Entirely reasonable question, but I wasn't talking about making custom layouts for each device. I'm also talking about a single UI design that is responsive to different screen sizes. But instead of supporting all iPhones, if we instead support 4.7-inch screens and above, that's less work, because there are fewer cases to handle.
Taking your example of expand/collapse, when you implement it, it's more complex than it appears when watching a Youtube video: you now have to handle three states: a collapsed state on small screens, an expanded state on small screens, and big screens, which don't have expand/collapse. This imposes more work on the designer to design for these states and make sure they're all usable and look good, perhaps with animated transitions between them. On the engineers, who have to deal with multiple code paths and edge cases. On QA, to spend more time trying to test more scenarios on different devices. Everything sounds simple till you code it up :)

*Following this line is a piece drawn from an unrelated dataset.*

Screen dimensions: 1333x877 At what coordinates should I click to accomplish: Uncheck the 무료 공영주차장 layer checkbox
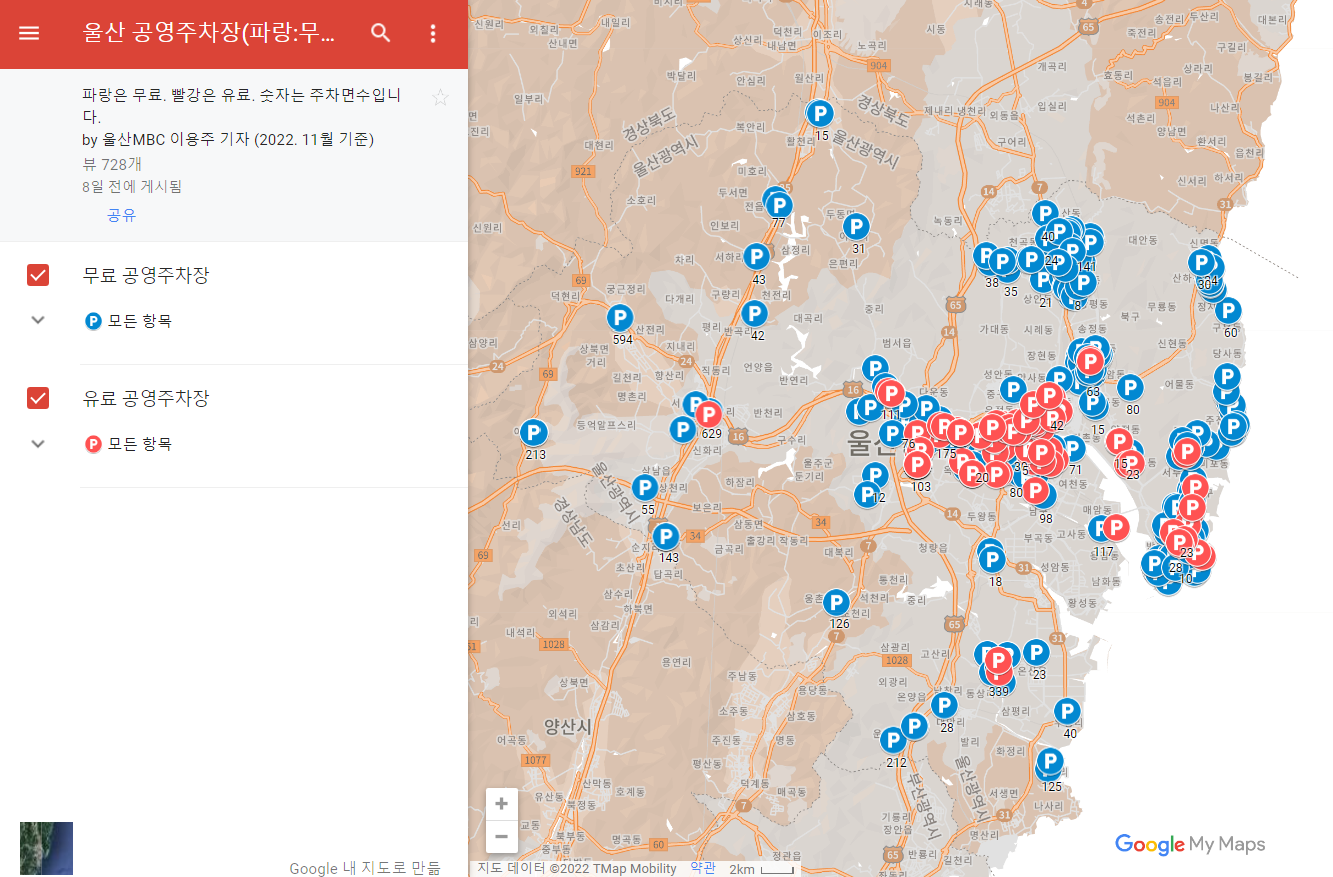coord(38,275)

Now, if you could eliminate this complexity by not having to collapse the control in the first place, that would be simpler. Maybe there's enough space on the 4.7-inch screen for that.
UIs scale up better than down. I prefer to do UI design for the smallest supported screen size. If we choose to support 4-inch screens, we may have to choose a UI design that's not optimal for 4.7-inch and bigger screens, which the majority of our users actually use. Whereas if 4.7 was the baseline, we may be able to come up with a better design for most of our users.
All these problems are, of course, solvable, but if they take X amount of time to solve, is there something more beneficial you can do in that time?